It's kind of hard to argue with this Ives article at this point. And man, I'm envious. Ives writes an article trashing the living crap out of someone, and the following Saturday he lives down to every single word. Me? I write something nice about someone, they're sure to be busted selling crack at the preschool within 48 hours.
The latest victim of Major League Soccer's Graveyard of Reputations is Carlos De Los Cobos. I suppose "de los cobos" is Spanish for "the doghouse." Wait, it would be plural. The doghouses. Oh, that works. Stupid Romance language, spoiling my joke.
So was it all CDLC's incompetence? Was the big talk about the job De Los Cobos did with El Salvador just airheaded blather from people like, well, me? El Salvador did finish fifth in the latest and last Hexagonal, which is, you know, not overly fantastic in the grand scheme of things.
Galarcep blames the presumably unjust firing of Denis Hamlett. Judging by the volume of the campaign to rehire Hamlett, viz., utterly inaudible, maybe coaching wasn't the problem.
The Fire were a penalty kick shootout away from a penalty kick shootout for MLS Cup – in other words, a practical tie for the championship. But…they weren't that good. Yes, they went to the Eastern finals the past couple of years, but, well, someone had to. In 2008, they were background noise for the Columbus Crew coronation. Last year, they were a pretty good team that tied at home to a really pretty good Salt Lake team.
In other words, nobody was really dominant last year, especially when that same pretty good RSL team punched out the unsuspecting Crew. It was a missed opportunity for a bunch of okay-to-good teams to win the Cup. Salt Lake succeeded where Chicago and Los Angeles failed – of course, Salt Lake made them fail, and credit to them.
By the way, Chicago isn't even the conference finalist that fell the farthest. That would be your Houston Dynamo, last seen setting in the West – and nobody's blaming the coach.

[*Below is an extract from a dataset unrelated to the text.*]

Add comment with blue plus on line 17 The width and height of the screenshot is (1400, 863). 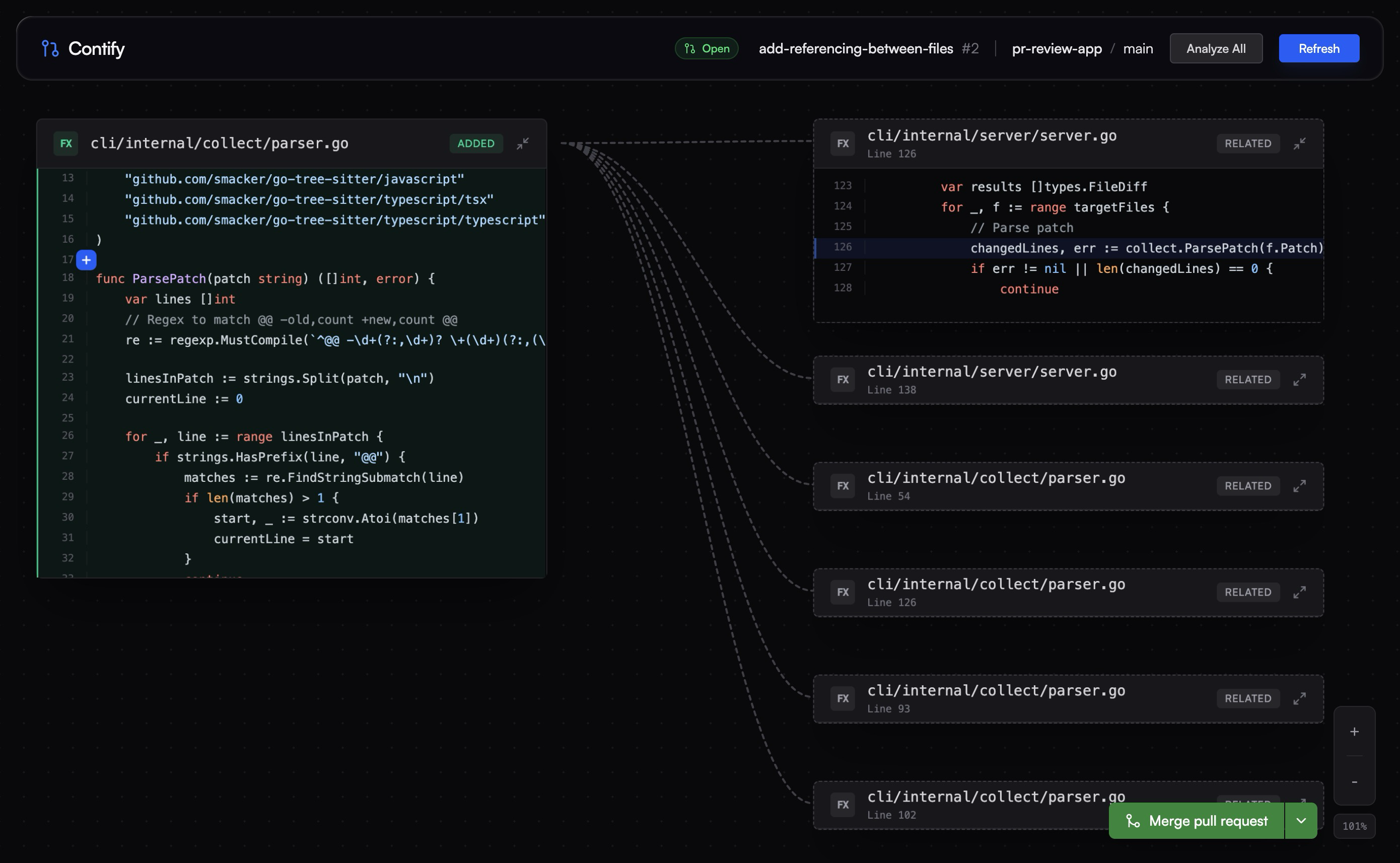coord(86,260)
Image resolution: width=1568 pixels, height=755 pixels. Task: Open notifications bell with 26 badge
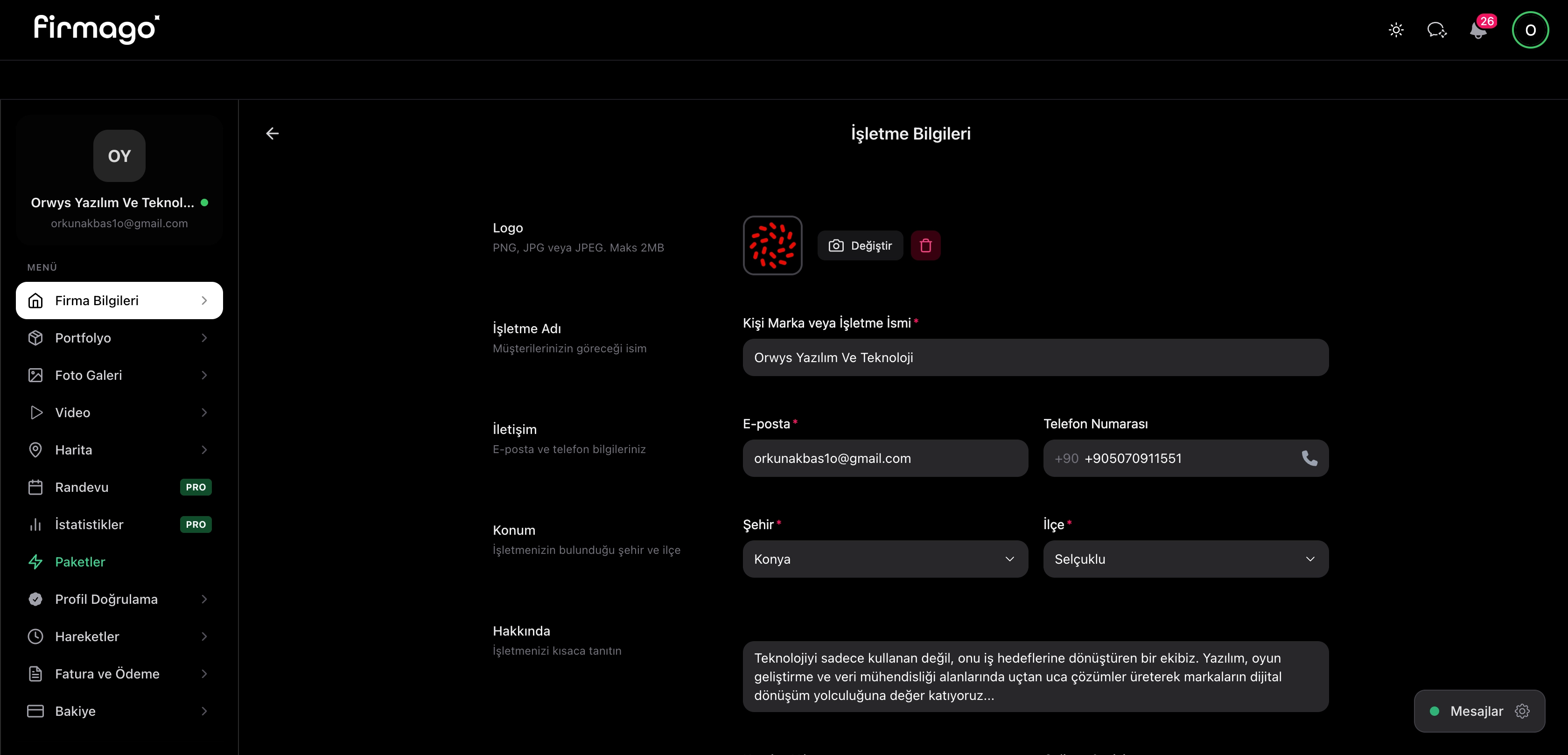[1478, 30]
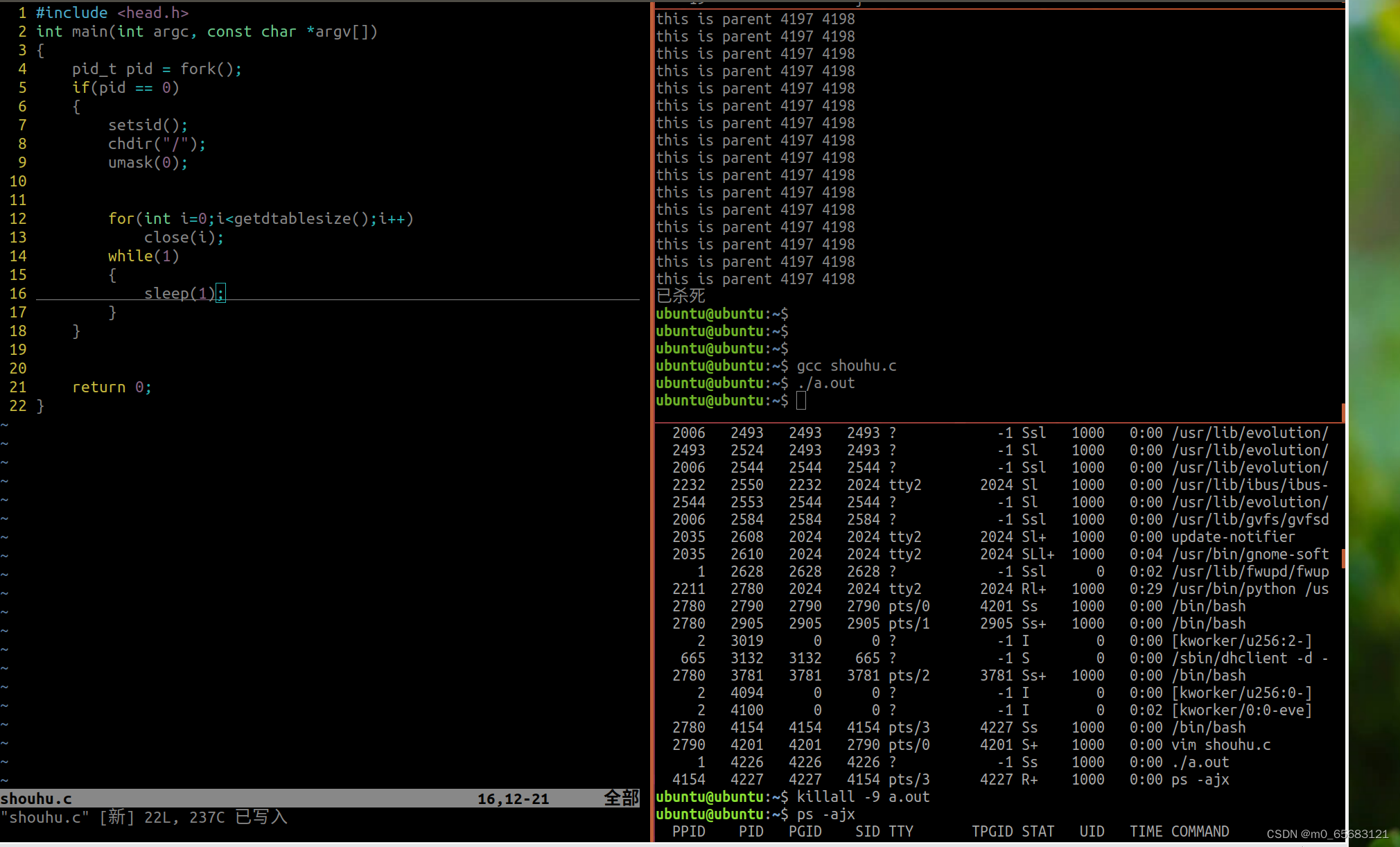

In fact, the Dynamo and Fire fell off for similar reasons – loss of key personnel. Houston couldn't keep Holden, Clark, or Luis Angel Landin (laugh track), and they didn't replace them. Same thing happened in Chicago.
But the key loss for the Fire wasn't Cootiemac Blanco, whose performances towards the end of his MLS run varied pretty much in proportion to how much you believed his hype man Christopher Sullivan. No, the real loss was Chris Rolfe. Rolfe, whose website is badly in need of an update, is another casualty of the great Scandinavian soccer juggernaut that for over a decade has been the West Berlin for the MLS upper middle class.
Historically, the Fire have been hit harder than most by player defections to Europe. I don't think any team in league history had to replace the amount of talent the Fire had to after 2003, when Bocanegra and Beasley split town after they played in MLS Cup. Well, "played in", "stunk up the Home Depot Center in," tomato, to-mah-to.
Even that wasn't the end of it. I think the record shows that leaving Illinois was the biggest mistake of poor Damani Ralph's life, but the Fire never really found an adequate replacement. Hence, the Alan Gordonesque longevity of Calen Carr.
Then, of course, the Blanco era happened to coincide with the Barros Schelotto era, and if there's one iron law of international soccer, it's that Argentina beats Mexico. (Unless we're talking about DC United signing Gallardo, Neill and that tall slow defender whose name escapes me. Those guys didn't beat anybody.) (Wow, why am I talking about the Fire's decline, with DC United in the same division?)
I think Chris Rolfe was one of the most criminally underrated players of the decade, and the Fire are paying a huge price for letting him go. They money they're spending on Ljungberg and Castillo could have been better spent on – well, it would have been better spent on putting out a CSPAN greatest hits soundtrack; Ljungberg and Castillo are making very creditable late runs at the Least Valuable Player award.
Also, and I hate the be the first douchebag to say this out loud, but for Christ's sake, McBride and Brown are old, old, old. Hamlett wouldn't have gotten production out of them either. Nor Blanco, had he stuck around. The Fire were an accident waiting to happen. Ljungberg and Castillo were basically a couple of extra coats of lead paint on a recalled toy.
If we're going to scapegoat De Los Cobos – and why shouldn't we? It looks like fun – it would only be fair if the Fire tried to get some of the same talent for him that Hamlett had. Fair's got nothing to do with it, of course, and I expect a new face will be running the team next year.
…say, you think Julian Posada can do the US a favor and offer Bob Bradley a lot of money to come back? That would be a win-win. Which is what the Fire don't look like they'll be doing anytime soon.
Meanwhile, congratulations to Jeff Cunningham, whose non-existent Hall of Fame chances will be boost negligently by setting the all-time MLS scoring record. I'd waste a vote on him, though. I don't think Cunningham has even been to an MLS Cup yet – this year is probably his best chance, come to think of it. I'm seriously looking forward to that Salt Lake-Dallas playoff, whichever round it comes in.